04 September 2017 11:47:01 IST

Congress will point way to China’s future

A reshuffle at the top will say a lot about President Xi Jinping’s plans

China’s political direction could soon get clearer. On Thursday, Beijing’s official Xinhua news agency revealed an October 18 start date for the biggest set-piece in the political calendar, the twice-a-decade Communist Party congress. A reshuffle at the top will say a lot about President Xi Jinping’s plans.

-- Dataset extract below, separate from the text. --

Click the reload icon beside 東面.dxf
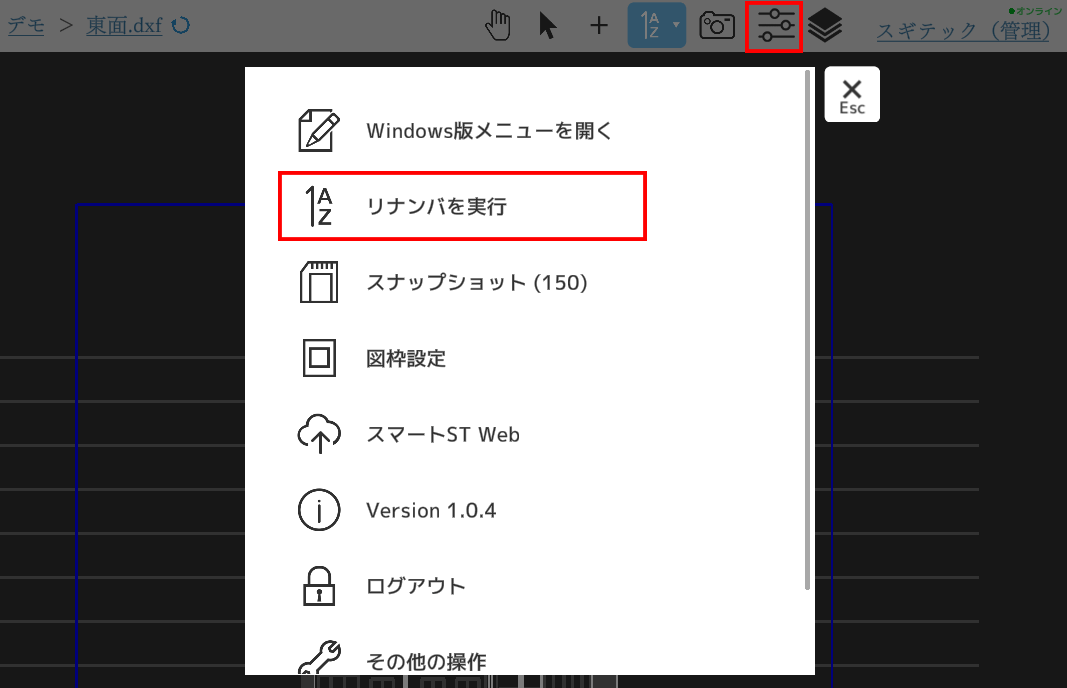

Xi has already amassed unusual amounts of power, including tighter control of the military, the title of “core” leader, and fawning media coverage. A blitz on corruption has weakened rival power centres. As a result, the party’s insistence on collective leadership and term limits for leaders, meant to avoid Mao-style personality cults, appears to be weakening.

So who leaves or joins the ruling Politburo Standing Committee will matter. A conventional approach would be to pick a clear understudy, like Chongqing party boss Chen Miner. That would prepare for a transition in 2022, after a decade of Xi, and suggest the wider elite can still contain the current leader.

But if no up-and-comers join, and the committee shrinks to a few Xi allies, that would hint at bigger ambitions. So would keeping ageing graft-buster Wang Qishan. That would add to evidence that recent party norms on age limits no longer matter, which could in turn enable a third Xi term.

Domestic and international politics aside, three big questions matter to foreign investors and executives. First, is China ready to open up more? Second, how fast can it grow? Third, can it control debt?

Some answers are already apparent. Beijing likes overseas capital, but not foreign competition; it also likes trade and globalisation, but strictly on its own terms.

Slower economic growth, like the 6.6 per cent economists forecast for this year, is tolerable, yet radical economic reform is probably off-limits. And so debt is likely to keep rising, notwithstanding an unpredictable crackdown on glitzy foreign takeovers and other risky behaviour. Xi will provide more clues as he lays out afresh his economic approach in a flagship speech at the gathering.

Overall, Xi is less of an economic liberal than sidelined Premier Li Keqiang, and places a premium on control. If he tightens his grip, China is even less likely to let market forces rip, or to level the playing field for foreign firms. It could also drift further from technocratic to strongman rule.